Les sirènes
• Éviter d'écouter la petite voix paresseuse qui dit: "tu n'as qu'à faire comme l'autre jour, souviens-toi, ça avait bien marché…". Avec violence, lui répondre "hier c'était hier, aujourd'hui c'est aujourd'hui. Rien à voir".
• Éviter d'écouter l'autre petite voix anxieuse qui dit: "mais tu es sûre que tu vas y arriver? Oh là là, regarde, c'est mal parti… Fais donc attention, applique-toi". Hausser les épaules et lui tirer la langue.
• Éviter d'écouter la troisième petite voix distraite qui dit: "allez, de toute façon, tu t'en fous…". La chasser du revers de la main et être pleinement dans le présent.

Évidemment, plus la peinture que j'entreprends est gande, plus le travail est long, plus j'ai de chances de succomber aux injonctions de ces petites voix en route: j'ai enfin compris ce qu'étaient les sirènes…
Le champ de bataille est alors vaste, et les rangs serrés de mes petites voix ne me font pas de cadeau.
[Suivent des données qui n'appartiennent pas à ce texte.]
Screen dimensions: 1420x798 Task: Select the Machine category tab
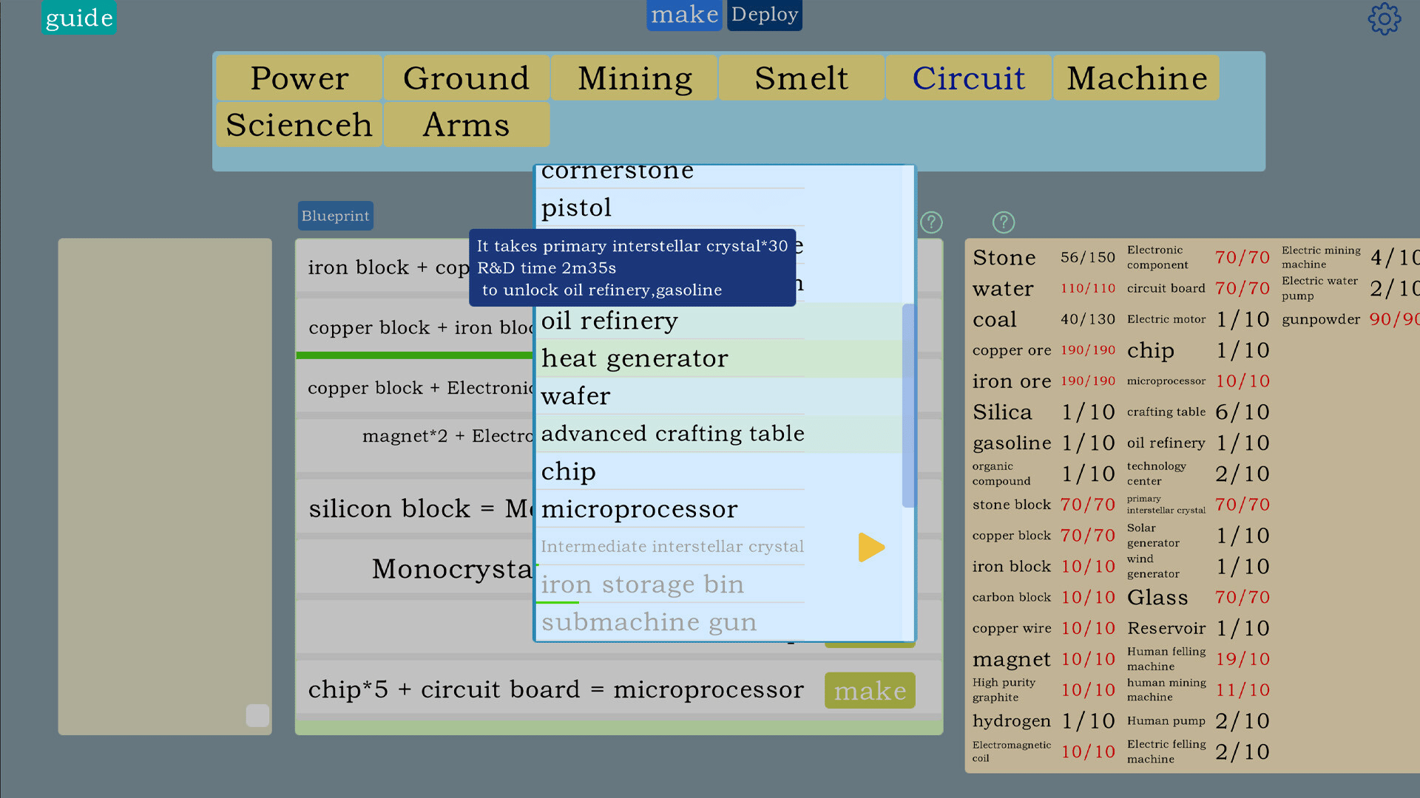(x=1136, y=78)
En combattante plus ou moins aguerrie, je ferraille du pinceau, de la plume et du crayon jusqu'à l'épuisement de l'une des deux parties…
Si c'est moi qui succombe, la partie est perdue pour la journée, il me faudra reprendre le combat un autre jour.
Si ce sont mes petites voix qui ont fini par se taire, ma peinture est finie. Enfin!